A healthy diet is one that is low in added sugars, salt, saturated and trans fats, and contains a lot of fibre. It also includes plenty of vegetables and fruits, protein foods from fish, meat, and beans and peas, as well as whole grains. Discretionary choices such as cakes, cookies, and candies should be eaten sparingly.
Eating right doesn’t have to be expensive or time consuming. It’s all about replacing processed foods with real food, and balancing your plate. Start by taking control of the meals you eat at home, and eating out less. This way you can make more mindful choices while still enjoying the occasional treats that are hard to resist!
The Australian Guide to Healthy Eating groups foods into 5 main food groups, because they all provide the same key nutrients in similar amounts. Choose a mix of foods from all groups each day, and try to consume a minimum of 3 meals per day.
Include a variety of different vegetables, especially dark green, red, and orange vegetables (3 or more servings a day), as well as beans and peas. Fruits should also be included, but limit juice to a small glass each day (as they lack the fibre of whole fruit). Meat, fish, eggs, tofu, soy products, nuts, seeds, and beans and peas are great sources of protein. Choose lean meat and poultry, and limit red meat consumption.
Processed meats like deli meats, bacon, and sausages contain high levels of nitrates which are linked to cancer. Try to eat fish a few times a week, as it is rich in DHA omega-3 fatty acids and vitamin B12.

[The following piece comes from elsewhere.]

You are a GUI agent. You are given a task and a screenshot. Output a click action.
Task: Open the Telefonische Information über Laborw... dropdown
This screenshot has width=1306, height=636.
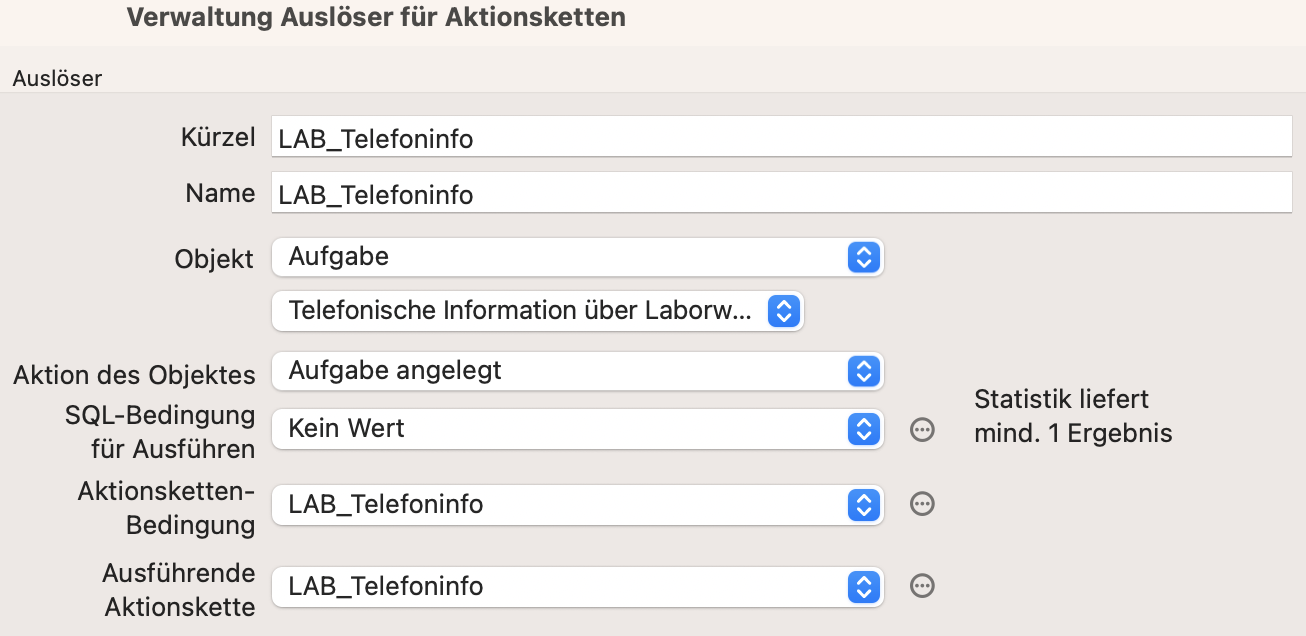click(538, 311)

Water is the best drink for quenching thirst, but avoid sugary drinks, such as soft drinks and fruit-flavored beverages.
Kids don’t always want to eat what is good for them, but there are ways to make it more appealing. For example, let them pick the produce at the store to encourage them to try new things. Sneak vegetables into other foods by blending them or adding them to stews and sauces. Cook at home as much as possible so you can control portion sizes and nutrient intake. If you eat out, choose wisely and be aware that restaurants serve larger portions than what is recommended. Use smaller plates and bowls to help with self-control. It’s important to eat slowly and stop when you feel full, because it takes your brain a few minutes to register that you have had enough to eat. This can help prevent overeating and weight gain.